Tebet sinaliza 2026 e expõe o desenho político do governo

Foto: Câmara dos Deputados

A sinalização de Simone Tebet de que deixará o Ministério do Planejamento para disputar as eleições de 2026 não é apenas uma decisão pessoal, mas um movimento calculado dentro da estratégia do governo Lula. Ao afirmar que a escolha foi amadurecida em conversa direta com o presidente, a ministra deixa claro que sua candidatura estará inserida em um projeto político mais amplo.

A hipótese mais forte hoje é uma disputa pelo Senado em São Paulo. O estado, maior colégio eleitoral do país, segue sendo um desafio histórico para o campo governista. Nesse cenário, Tebet surge como um nome capaz de dialogar com o eleitorado do interior e com setores menos identificados com o PT, funcionando como ponte em um ambiente marcado pelo antipetismo.

Ao descartar, ao menos por ora, uma candidatura ao governo paulista, Tebet reconhece a força de nomes como Fernando Haddad e Geraldo Alckmin, ambos vistos como competitivos. A leitura nos bastidores é que o Planalto busca evitar disputas internas e trabalha para montar chapas complementares, não concorrentes.
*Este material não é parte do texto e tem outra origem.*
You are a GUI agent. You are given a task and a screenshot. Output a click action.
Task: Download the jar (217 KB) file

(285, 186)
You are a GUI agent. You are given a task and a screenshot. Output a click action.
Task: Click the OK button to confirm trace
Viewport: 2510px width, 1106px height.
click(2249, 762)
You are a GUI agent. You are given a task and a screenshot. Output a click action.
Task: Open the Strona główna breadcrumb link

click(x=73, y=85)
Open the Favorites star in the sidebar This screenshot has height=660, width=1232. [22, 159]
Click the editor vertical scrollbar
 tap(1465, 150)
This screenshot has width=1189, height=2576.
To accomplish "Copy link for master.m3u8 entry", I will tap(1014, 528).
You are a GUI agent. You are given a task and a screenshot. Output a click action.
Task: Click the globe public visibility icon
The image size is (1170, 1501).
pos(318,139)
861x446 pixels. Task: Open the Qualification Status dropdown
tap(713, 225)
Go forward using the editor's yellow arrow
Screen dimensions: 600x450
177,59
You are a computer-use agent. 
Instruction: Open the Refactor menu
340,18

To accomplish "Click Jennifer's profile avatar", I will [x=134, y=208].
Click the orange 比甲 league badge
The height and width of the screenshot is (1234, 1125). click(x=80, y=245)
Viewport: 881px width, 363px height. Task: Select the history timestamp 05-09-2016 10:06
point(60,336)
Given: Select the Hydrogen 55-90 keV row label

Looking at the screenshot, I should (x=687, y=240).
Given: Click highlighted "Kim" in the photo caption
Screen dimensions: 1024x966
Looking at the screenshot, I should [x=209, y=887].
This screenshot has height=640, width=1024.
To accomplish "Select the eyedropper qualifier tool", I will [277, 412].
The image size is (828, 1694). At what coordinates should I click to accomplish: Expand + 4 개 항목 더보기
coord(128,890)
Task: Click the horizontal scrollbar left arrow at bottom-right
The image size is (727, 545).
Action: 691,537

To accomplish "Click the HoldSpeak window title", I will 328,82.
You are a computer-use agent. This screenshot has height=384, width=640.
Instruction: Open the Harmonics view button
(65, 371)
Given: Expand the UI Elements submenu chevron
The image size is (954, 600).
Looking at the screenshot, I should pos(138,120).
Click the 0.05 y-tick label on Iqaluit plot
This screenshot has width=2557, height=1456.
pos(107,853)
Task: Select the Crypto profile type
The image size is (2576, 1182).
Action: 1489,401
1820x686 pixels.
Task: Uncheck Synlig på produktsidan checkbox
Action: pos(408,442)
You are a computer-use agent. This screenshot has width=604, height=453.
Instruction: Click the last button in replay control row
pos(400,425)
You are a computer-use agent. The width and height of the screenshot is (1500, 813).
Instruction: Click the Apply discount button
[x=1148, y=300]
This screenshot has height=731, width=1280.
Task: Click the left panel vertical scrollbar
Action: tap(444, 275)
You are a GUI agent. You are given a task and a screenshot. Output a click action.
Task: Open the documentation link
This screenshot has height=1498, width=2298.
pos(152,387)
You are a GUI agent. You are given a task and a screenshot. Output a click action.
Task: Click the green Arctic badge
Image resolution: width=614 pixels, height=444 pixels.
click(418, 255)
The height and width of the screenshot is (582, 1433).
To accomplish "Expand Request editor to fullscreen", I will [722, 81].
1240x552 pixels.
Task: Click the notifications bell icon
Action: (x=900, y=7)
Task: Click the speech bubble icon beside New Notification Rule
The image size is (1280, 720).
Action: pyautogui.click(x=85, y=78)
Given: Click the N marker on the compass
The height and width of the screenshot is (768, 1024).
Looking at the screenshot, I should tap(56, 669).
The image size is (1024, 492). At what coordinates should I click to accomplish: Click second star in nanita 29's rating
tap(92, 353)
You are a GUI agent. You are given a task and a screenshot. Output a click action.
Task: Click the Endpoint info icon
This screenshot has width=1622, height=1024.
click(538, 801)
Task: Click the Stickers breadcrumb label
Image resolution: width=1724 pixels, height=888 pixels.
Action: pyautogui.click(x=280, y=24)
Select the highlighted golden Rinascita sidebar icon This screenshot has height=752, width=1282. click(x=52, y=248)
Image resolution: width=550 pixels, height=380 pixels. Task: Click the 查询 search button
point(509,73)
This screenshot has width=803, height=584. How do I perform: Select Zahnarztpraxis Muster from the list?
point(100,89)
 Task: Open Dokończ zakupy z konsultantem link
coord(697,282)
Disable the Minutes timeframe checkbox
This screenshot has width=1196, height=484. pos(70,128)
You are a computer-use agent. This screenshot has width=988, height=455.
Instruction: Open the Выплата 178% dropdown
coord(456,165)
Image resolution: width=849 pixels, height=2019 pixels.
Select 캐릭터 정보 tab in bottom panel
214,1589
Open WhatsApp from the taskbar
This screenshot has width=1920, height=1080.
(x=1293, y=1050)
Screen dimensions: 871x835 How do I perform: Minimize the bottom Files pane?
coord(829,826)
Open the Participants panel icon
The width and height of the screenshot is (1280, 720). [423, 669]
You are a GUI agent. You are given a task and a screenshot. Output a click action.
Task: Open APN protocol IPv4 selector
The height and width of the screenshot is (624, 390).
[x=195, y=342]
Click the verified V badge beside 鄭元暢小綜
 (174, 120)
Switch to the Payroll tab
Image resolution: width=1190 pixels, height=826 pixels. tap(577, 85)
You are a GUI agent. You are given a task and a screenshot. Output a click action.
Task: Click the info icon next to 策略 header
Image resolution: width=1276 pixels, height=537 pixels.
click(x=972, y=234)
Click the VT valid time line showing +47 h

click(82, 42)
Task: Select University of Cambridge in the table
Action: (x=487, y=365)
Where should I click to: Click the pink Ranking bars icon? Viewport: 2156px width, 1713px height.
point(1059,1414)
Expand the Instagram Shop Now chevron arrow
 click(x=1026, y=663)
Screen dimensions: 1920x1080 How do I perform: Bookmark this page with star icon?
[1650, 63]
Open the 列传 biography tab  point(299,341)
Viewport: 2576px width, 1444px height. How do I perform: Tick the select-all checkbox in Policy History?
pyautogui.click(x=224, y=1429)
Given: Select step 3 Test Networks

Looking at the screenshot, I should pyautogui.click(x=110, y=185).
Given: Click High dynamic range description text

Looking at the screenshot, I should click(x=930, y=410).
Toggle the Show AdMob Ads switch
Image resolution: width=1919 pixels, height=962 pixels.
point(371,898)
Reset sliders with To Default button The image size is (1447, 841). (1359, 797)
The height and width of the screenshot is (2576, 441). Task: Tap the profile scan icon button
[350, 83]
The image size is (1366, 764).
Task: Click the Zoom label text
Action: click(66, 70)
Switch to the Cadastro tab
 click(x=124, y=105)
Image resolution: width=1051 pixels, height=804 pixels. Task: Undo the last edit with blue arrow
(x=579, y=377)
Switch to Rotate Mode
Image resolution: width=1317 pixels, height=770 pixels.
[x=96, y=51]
A indefinição partidária também pesa. No MDB, Tebet enfrenta o constrangimento de estar em um partido que, em São Paulo, é aliado do governador Tarcísio de Freitas. O convite do PSB e a frase de que seu destino político está “nas mãos do presidente” indicam que mudanças de legenda não estão descartadas.

Mais do que uma pré-candidatura, a movimentação de Tebet antecipa o início real da disputa de 2026. O governo começa a testar nomes, medir forças e desenhar alianças em um estado e em um Senado que serão decisivos para o próximo ciclo político.